[Brief]
Find each line in the entries below that contains the word "Task", and copy those lines out in full.

— start of Data extract —

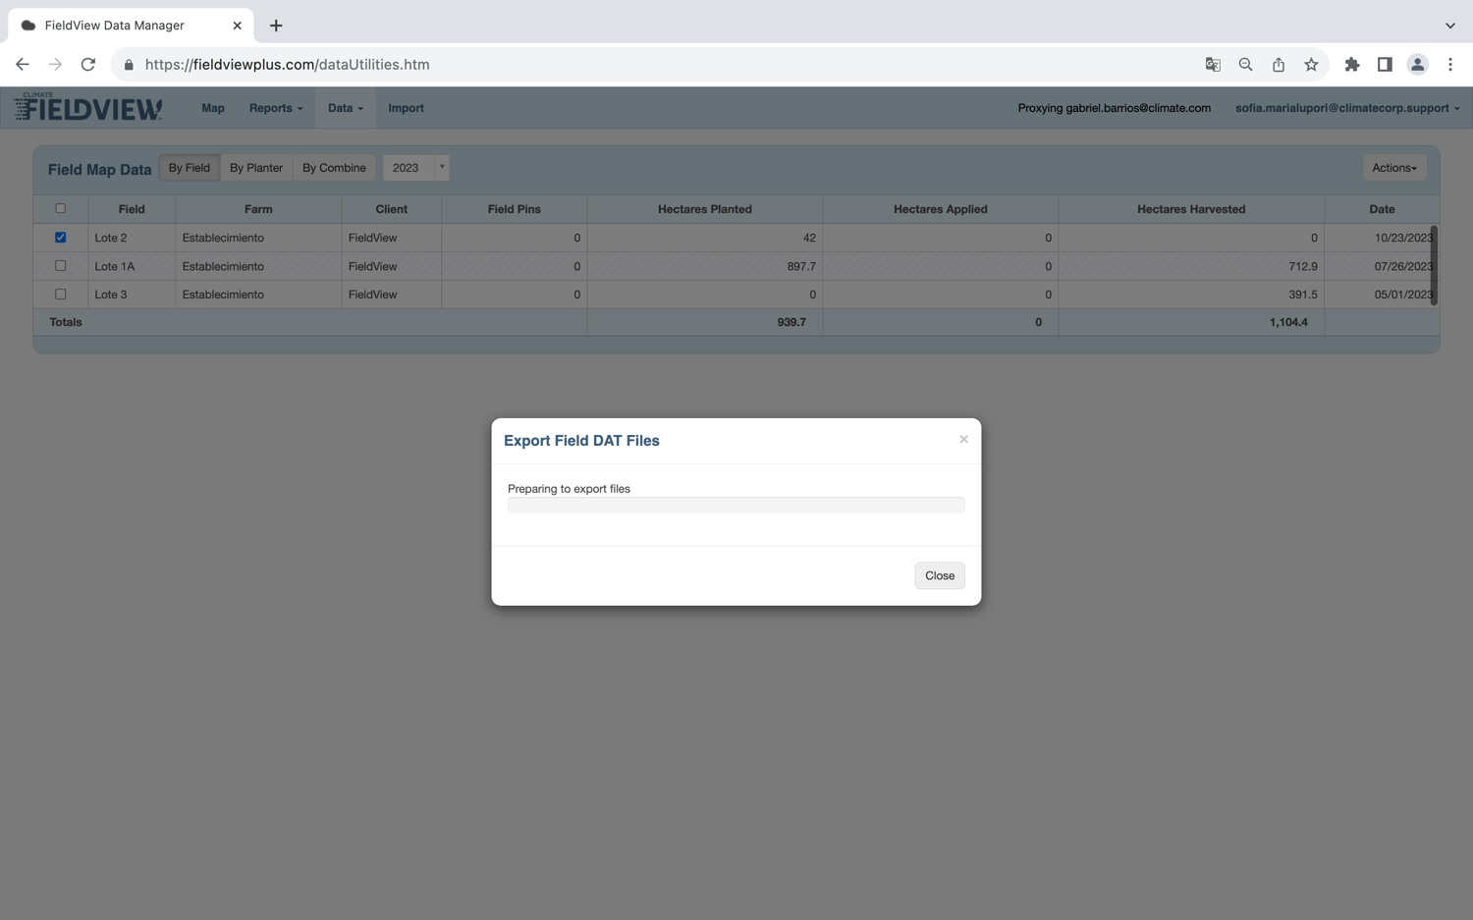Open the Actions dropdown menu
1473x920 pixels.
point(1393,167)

— end of Data extract —
— start of Data extract —

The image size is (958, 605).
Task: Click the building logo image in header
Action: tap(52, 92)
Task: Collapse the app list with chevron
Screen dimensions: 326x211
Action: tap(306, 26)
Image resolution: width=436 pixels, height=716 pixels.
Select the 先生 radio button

— end of Data extract —

[Written reply]
Task: Click the building logo image in header
Task: Collapse the app list with chevron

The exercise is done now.